Et c'est tant mieux puisque Vital
nous emporte sur un terrain inattendu. Celui de la poésie. Une ode à
la passion et à l'amour, donc, qui perdurent au delà de la mort. Le
film paraît se résumer à peu de chose puisque nombre de séquences
montrent le ''héros'' Hiroshi Takagi (Tadanobu Asano) demeurant prostré au dessus du
cadavre de la jeune Ryōko Ooyama (Nami Tsukamoto) qu'il a par un hasard incroyable,
la charge de disséquer. Devenu amnésique à la suite de l'accident,
il entretient en outre une relation houleuse avec Ikumi (Toulou Kiki), elle aussi
étudiante en médecine...

Fiches:
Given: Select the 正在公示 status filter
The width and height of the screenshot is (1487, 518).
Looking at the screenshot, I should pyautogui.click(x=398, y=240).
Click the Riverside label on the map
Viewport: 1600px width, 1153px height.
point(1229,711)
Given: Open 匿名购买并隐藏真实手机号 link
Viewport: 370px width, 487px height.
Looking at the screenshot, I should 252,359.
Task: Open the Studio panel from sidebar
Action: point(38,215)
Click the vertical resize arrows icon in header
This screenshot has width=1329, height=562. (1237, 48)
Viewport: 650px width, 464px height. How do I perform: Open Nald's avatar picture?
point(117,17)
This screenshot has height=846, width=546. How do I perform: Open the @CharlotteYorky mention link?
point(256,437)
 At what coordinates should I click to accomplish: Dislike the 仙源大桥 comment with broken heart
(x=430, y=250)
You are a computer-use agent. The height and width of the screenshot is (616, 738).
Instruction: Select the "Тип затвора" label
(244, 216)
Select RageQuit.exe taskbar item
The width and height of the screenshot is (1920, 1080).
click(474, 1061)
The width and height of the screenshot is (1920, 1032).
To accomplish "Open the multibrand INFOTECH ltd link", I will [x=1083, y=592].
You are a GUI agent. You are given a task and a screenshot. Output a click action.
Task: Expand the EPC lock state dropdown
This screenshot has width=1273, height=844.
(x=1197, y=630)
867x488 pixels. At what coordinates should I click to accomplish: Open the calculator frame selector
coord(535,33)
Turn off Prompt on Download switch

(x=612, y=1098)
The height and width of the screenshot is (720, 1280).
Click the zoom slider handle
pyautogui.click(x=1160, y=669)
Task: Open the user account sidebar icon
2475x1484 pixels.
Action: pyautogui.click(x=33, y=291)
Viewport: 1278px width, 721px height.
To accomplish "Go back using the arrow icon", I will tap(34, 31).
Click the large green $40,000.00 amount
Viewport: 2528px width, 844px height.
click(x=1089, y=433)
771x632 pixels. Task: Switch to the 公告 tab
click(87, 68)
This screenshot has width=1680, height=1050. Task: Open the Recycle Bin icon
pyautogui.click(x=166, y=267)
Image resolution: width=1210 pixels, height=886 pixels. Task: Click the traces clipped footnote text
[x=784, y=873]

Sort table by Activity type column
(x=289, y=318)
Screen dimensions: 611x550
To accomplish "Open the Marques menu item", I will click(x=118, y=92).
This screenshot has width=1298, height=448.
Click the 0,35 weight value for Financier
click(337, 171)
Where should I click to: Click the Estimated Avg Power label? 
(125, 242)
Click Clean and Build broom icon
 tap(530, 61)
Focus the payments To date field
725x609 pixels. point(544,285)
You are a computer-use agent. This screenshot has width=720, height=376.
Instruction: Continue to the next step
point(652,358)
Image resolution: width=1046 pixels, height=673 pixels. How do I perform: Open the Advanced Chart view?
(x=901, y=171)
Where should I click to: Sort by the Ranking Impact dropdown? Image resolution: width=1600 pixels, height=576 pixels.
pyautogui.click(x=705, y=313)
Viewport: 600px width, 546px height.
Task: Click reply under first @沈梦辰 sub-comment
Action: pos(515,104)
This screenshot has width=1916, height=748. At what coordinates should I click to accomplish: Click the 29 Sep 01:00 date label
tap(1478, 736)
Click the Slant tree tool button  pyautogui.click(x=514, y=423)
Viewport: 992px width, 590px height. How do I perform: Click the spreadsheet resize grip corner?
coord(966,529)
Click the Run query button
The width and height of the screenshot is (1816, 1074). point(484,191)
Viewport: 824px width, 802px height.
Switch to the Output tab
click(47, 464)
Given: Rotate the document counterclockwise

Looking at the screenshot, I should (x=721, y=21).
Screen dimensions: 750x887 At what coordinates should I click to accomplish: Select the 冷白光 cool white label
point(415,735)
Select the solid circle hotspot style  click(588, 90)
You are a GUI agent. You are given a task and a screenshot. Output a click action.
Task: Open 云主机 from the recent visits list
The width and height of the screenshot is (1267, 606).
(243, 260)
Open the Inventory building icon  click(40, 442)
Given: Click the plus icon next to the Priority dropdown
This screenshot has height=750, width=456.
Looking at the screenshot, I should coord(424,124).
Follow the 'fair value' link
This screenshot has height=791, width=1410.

Consignes:
A. D'après le texte sur le film Vital, quel acteur interprète Hiroshi Takagi ?
B. Prolongez le texte sur le film Vital à partir de sa dernière phrase.

Réponses finales:
A. Tadanobu Asano.

B.
Vital
s'éloigne de l’œuvre dérangeante qu'il paraît être. Shin'ya
Tsukamoto fait preuve d'une sensibilité qui déjà explosait dans le
remarquable A Snake of June
deux ans auparavant. Le japonais évoque à travers son dixième
long-métrage les relations tumultueuses et passionnées
qu'entretiennent ses deux amants ainsi que les rapports qui unissent
malgré eux le jeune étudiant en médecine avec les parents de Ryōko
Ooyama. Surtout, Shin'ya Tsukamoto ne se fait pas le réalisateur
d'une œuvre gratuitement sulfureuse et montre avec ce film un
respect immodéré pour le corps humain, qu'il s'agisse de l'exprimer
à travers la danse contemporaine ou plus objectivement à travers la
cérémonie lors de laquelle les corps ''sacrifiés'' au bénéfice
de la médecine terminent leur long chemin dans un four crématoire.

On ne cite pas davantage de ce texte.